Justin is fed up with Anson, whom he called a “taker” and a “user.”

Yesterday in class, Lucy knew my name, and I participated (although I gave one pretty lame answer), which made me feel good.

September, ending tomorrow, has been a very good month for me.

The PEN reading at the 92nd Street Y is tonight, but I’m not sure Ronna will want to attend the party at Manhattan Island on 43rd and Tenth afterwards.

She and Leah are getting along okay, but Leah goes to sleep early, which is why Ronna didn’t want me to come into the apartment last evening.


Friday, September 30, 1988

3 PM. September is ending on a beautiful day, much milder than yesterday, with a lot of energy in the air.

Alicia never called last night, so I think I’m entirely justified in not trying to call her again. At this point, I’ve changed my mind about renting her spare room since I can’t get in touch with her.

Ronna’s tutoring session at the St. Agnes library last evening was canceled when none of her students showed up, so I met her at her place and we took the 96th Street bus crosstown to the East Side.

In the lobby of the 92nd Street Y, Pamela Pearce came up to me and said they’d raised a lot of money. “It’s still coming in,” she said, and she thanked me again.

Taking our seats in the Kaufman Concert Hall, Ronna and I looked through the program: notes on the writers who were reading, a message from Gregory Kolovakos, and a list of the patrons and sponsors, including me.

I think I got one $100 gift from my letters, from Susan Fromberg Schaeffer. The program gave me thanks along with other people, and it was nice to contribute to a good cause.

Kitty Carlisle Hart introduced the night’s program with her usual aplomb, but for me, the most moving moment was Gregory’s talk.

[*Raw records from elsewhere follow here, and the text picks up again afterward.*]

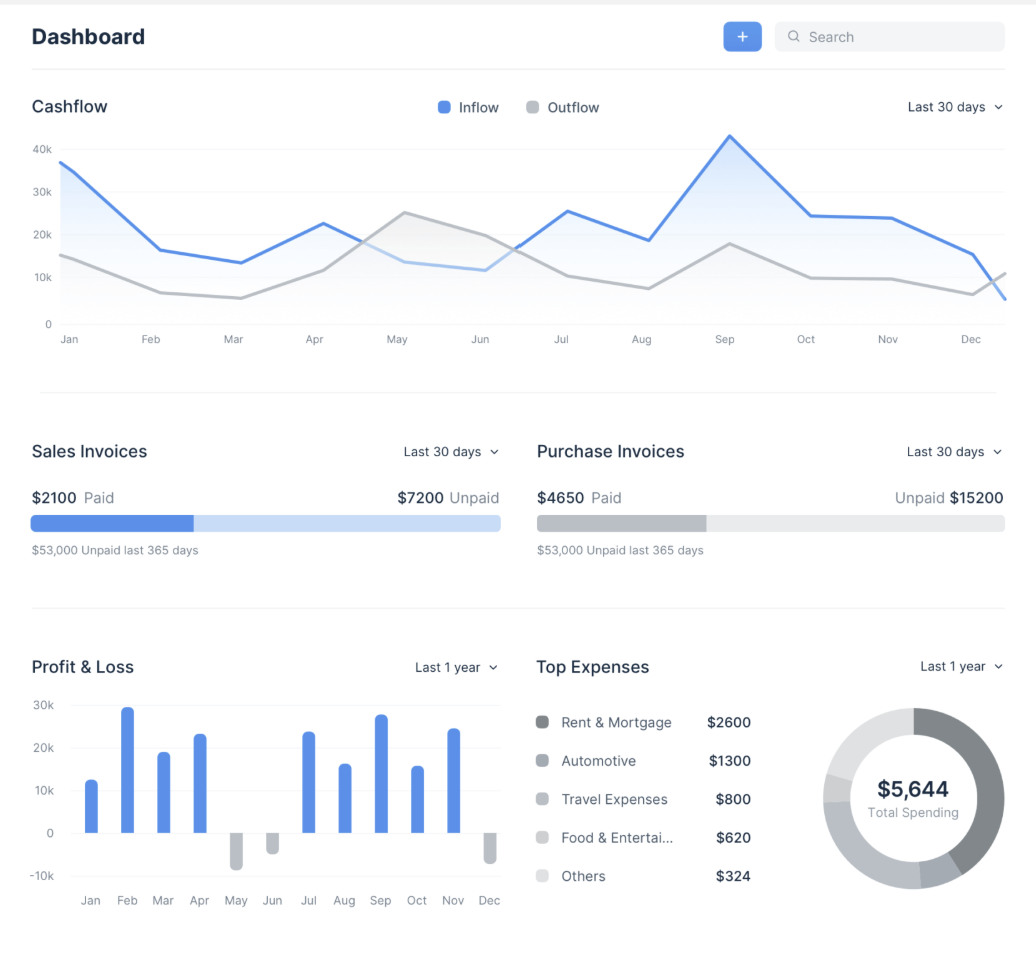Image resolution: width=1036 pixels, height=974 pixels.
Task: Focus the Search input field
Action: 889,37
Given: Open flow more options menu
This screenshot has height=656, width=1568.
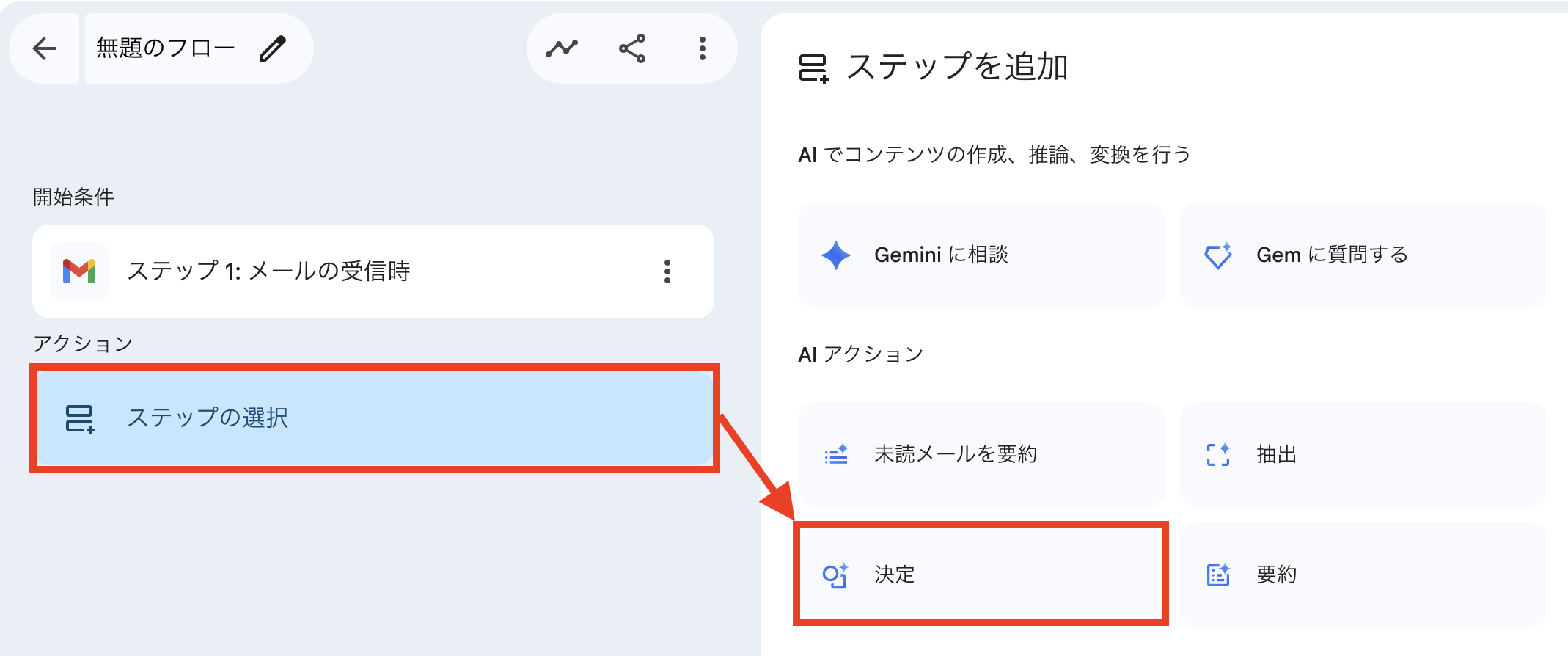Looking at the screenshot, I should click(x=703, y=48).

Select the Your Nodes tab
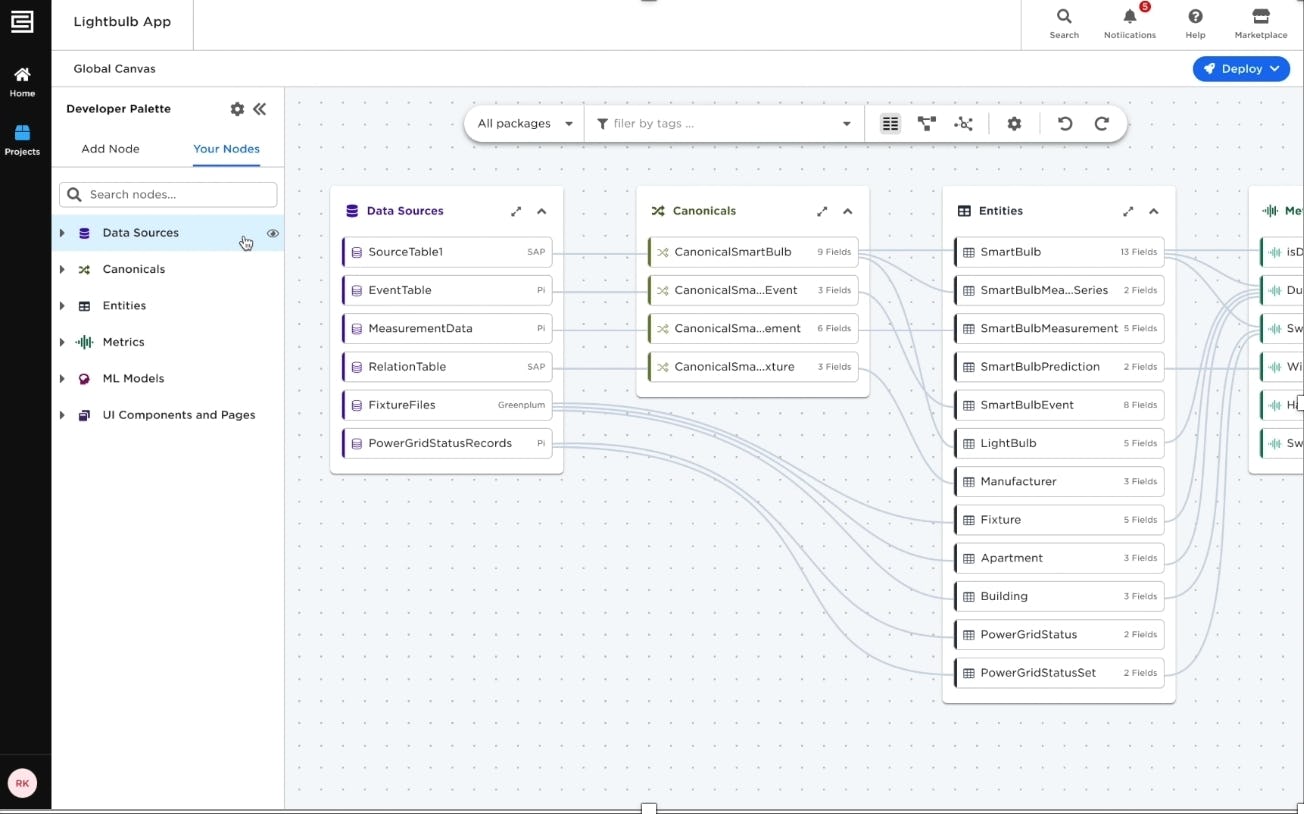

When he began one sentence, “As a man with AIDS . . . ,” you could feel people’s reactions.

Gregory talked about hatred and bigotry and how the Reagan administration made the crisis so much worse, and he talked about the caring and compassion of many people.

At the end, he was given a long, powerful round of applause. I admire Gregory so much, and Ronna said he always was especially kind to her.

Then Christopher Durang read a monologue which dealt with homosexuality and AIDS, ridiculing the far-right claims about divine retribution.

Ronna’s always thought that Durang and I were alike because we’re both short, chubby, chinless, funny and gay.

May Swenson and James Merrill read some poems (including one in memory of James Boatwright); Marsha Norman read some monologues; and three actors performed scenes from a neat play by María Irene Fornés (she adapted dialogue from a record set that teaches foreigners to speak Hungarian, and the results were funny and moving).

Everett Quinton of the Theatre of the Ridiculous did a one-man scene from Tale of Two Cities, and Susan Sontag read the second half of her excellent story about AIDS, “The Way We Live Now.”

Most of the crowd was better-dressed than I was (Ronna looked good in her dress from work), and neither of us felt like taking the buses down to the Manhattan Island party for contributors.

I did say hello to Zan Knudson, the gravel-voiced writer I knew at VCCA (she didn’t remember me), and I exchanged smiles with Meg Wolitzer as we left.

After getting home at 11 PM, I called Mom and told her I was staying at Teresa’s. I told her about the AIDS benefit and other stuff, and she told me that she and Dad picked out the colors for their new house.

I had mistakenly thought they were moving way out west, but they’re going to a new development near Nova Drive, right by Pine Island Ridge. The house could be ready by May.

I slept well and worked out this morning. At the 42nd Street library, I read American Banker, spending an hour on Monday’s special issue on the credit card business.

I really learned a lot, including ways to make myself look less like a potential bankrupt.

Losses from bankruptcies are now offsetting growth, as there no longer seems to be much of a new base of creditworthy customers.

So Visa and MasterCard are no longer the cash cows for the banks that they once were.

Secured cards and debit cards are more popular, but the affinity-group market may be played out – though one bank introduced an Elvis Presley MasterCard last week and got flooded with applications.

I know Josh said he wanted one, something I take as a sign of his sanity.